=== WORK INSTRUCTION ===
Copy out the entries that follow, unchanged.

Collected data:
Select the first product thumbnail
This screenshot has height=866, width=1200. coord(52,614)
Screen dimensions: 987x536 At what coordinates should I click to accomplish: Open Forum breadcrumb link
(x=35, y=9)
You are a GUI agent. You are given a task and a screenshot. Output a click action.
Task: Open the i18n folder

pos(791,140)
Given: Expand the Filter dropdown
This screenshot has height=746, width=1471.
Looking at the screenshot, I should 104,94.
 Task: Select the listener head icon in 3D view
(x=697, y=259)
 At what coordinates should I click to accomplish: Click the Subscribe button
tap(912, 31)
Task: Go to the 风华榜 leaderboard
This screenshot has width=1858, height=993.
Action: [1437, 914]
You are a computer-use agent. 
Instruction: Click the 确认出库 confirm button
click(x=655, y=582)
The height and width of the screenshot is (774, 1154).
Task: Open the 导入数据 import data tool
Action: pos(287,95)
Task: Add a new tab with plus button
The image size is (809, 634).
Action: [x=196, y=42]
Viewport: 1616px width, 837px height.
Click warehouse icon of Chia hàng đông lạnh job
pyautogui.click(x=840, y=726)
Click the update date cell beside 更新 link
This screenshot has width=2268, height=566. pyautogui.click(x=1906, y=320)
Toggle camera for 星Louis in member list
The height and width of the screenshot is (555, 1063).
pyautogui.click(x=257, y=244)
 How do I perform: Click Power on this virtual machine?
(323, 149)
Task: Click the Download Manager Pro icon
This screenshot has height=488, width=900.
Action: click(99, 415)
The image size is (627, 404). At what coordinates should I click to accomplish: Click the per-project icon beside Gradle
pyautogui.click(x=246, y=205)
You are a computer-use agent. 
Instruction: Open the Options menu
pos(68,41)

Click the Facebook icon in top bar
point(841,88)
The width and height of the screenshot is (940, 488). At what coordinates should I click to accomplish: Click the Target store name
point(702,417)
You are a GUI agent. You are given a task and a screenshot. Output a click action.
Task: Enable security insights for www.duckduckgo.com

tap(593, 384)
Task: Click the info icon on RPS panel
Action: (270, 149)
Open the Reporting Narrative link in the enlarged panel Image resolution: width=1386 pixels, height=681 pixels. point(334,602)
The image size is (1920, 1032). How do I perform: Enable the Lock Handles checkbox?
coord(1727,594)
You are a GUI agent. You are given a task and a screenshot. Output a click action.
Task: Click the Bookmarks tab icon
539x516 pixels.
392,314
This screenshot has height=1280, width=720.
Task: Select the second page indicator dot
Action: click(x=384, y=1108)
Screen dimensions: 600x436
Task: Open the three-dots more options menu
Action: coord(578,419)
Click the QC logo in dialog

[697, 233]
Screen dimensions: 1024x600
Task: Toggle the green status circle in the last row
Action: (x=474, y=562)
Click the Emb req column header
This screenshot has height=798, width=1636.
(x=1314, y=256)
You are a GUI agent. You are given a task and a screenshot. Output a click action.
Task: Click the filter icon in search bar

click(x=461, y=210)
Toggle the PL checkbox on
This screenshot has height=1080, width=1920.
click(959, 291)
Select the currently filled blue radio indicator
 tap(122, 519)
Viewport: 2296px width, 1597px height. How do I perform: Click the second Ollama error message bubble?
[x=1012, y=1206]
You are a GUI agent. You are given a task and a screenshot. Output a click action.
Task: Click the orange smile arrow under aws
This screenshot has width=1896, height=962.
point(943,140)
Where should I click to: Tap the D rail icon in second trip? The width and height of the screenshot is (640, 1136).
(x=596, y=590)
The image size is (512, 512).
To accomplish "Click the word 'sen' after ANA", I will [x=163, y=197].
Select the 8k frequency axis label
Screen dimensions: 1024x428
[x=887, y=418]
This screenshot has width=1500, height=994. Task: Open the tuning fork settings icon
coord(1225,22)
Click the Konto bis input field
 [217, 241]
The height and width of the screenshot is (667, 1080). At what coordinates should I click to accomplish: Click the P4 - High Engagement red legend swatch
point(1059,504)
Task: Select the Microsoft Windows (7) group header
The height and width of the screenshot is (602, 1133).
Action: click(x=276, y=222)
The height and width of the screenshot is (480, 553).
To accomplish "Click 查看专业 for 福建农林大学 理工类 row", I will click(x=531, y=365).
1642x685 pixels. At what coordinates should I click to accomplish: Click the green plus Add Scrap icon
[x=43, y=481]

=== RESPONSE AREA ===
Select the first product thumbnail
This screenshot has height=866, width=1200. coord(52,614)
Screen dimensions: 987x536 At what coordinates should I click to accomplish: Open Forum breadcrumb link
(x=35, y=9)
You are a GUI agent. You are given a task and a screenshot. Output a click action.
Task: Open the i18n folder

pos(791,140)
Given: Expand the Filter dropdown
This screenshot has height=746, width=1471.
Looking at the screenshot, I should 104,94.
 Task: Select the listener head icon in 3D view
(x=697, y=259)
 At what coordinates should I click to accomplish: Click the Subscribe button
tap(912, 31)
Task: Go to the 风华榜 leaderboard
This screenshot has width=1858, height=993.
Action: [1437, 914]
You are a computer-use agent. 
Instruction: Click the 确认出库 confirm button
click(x=655, y=582)
The height and width of the screenshot is (774, 1154).
Task: Open the 导入数据 import data tool
Action: pos(287,95)
Task: Add a new tab with plus button
The image size is (809, 634).
Action: [x=196, y=42]
Viewport: 1616px width, 837px height.
Click warehouse icon of Chia hàng đông lạnh job
pyautogui.click(x=840, y=726)
Click the update date cell beside 更新 link
This screenshot has width=2268, height=566. pyautogui.click(x=1906, y=320)
Toggle camera for 星Louis in member list
The height and width of the screenshot is (555, 1063).
pyautogui.click(x=257, y=244)
 How do I perform: Click Power on this virtual machine?
(323, 149)
Task: Click the Download Manager Pro icon
This screenshot has height=488, width=900.
Action: click(99, 415)
The image size is (627, 404). At what coordinates should I click to accomplish: Click the per-project icon beside Gradle
pyautogui.click(x=246, y=205)
You are a computer-use agent. 
Instruction: Open the Options menu
pos(68,41)

Click the Facebook icon in top bar
point(841,88)
The width and height of the screenshot is (940, 488). At what coordinates should I click to accomplish: Click the Target store name
point(702,417)
You are a GUI agent. You are given a task and a screenshot. Output a click action.
Task: Enable security insights for www.duckduckgo.com

tap(593, 384)
Task: Click the info icon on RPS panel
Action: (270, 149)
Open the Reporting Narrative link in the enlarged panel Image resolution: width=1386 pixels, height=681 pixels. point(334,602)
The image size is (1920, 1032). How do I perform: Enable the Lock Handles checkbox?
coord(1727,594)
You are a GUI agent. You are given a task and a screenshot. Output a click action.
Task: Click the Bookmarks tab icon
539x516 pixels.
392,314
This screenshot has height=1280, width=720.
Task: Select the second page indicator dot
Action: click(x=384, y=1108)
Screen dimensions: 600x436
Task: Open the three-dots more options menu
Action: coord(578,419)
Click the QC logo in dialog

[697, 233]
Screen dimensions: 1024x600
Task: Toggle the green status circle in the last row
Action: (x=474, y=562)
Click the Emb req column header
This screenshot has height=798, width=1636.
(x=1314, y=256)
You are a GUI agent. You are given a task and a screenshot. Output a click action.
Task: Click the filter icon in search bar

click(x=461, y=210)
Toggle the PL checkbox on
This screenshot has height=1080, width=1920.
click(959, 291)
Select the currently filled blue radio indicator
 tap(122, 519)
Viewport: 2296px width, 1597px height. How do I perform: Click the second Ollama error message bubble?
[x=1012, y=1206]
You are a GUI agent. You are given a task and a screenshot. Output a click action.
Task: Click the orange smile arrow under aws
This screenshot has width=1896, height=962.
point(943,140)
Where should I click to: Tap the D rail icon in second trip? The width and height of the screenshot is (640, 1136).
(x=596, y=590)
The image size is (512, 512).
To accomplish "Click the word 'sen' after ANA", I will [x=163, y=197].
Select the 8k frequency axis label
Screen dimensions: 1024x428
[x=887, y=418]
This screenshot has width=1500, height=994. Task: Open the tuning fork settings icon
coord(1225,22)
Click the Konto bis input field
 [217, 241]
The height and width of the screenshot is (667, 1080). At what coordinates should I click to accomplish: Click the P4 - High Engagement red legend swatch
point(1059,504)
Task: Select the Microsoft Windows (7) group header
The height and width of the screenshot is (602, 1133).
Action: click(x=276, y=222)
The height and width of the screenshot is (480, 553).
To accomplish "Click 查看专业 for 福建农林大学 理工类 row", I will click(x=531, y=365).
1642x685 pixels. At what coordinates should I click to accomplish: Click the green plus Add Scrap icon
[x=43, y=481]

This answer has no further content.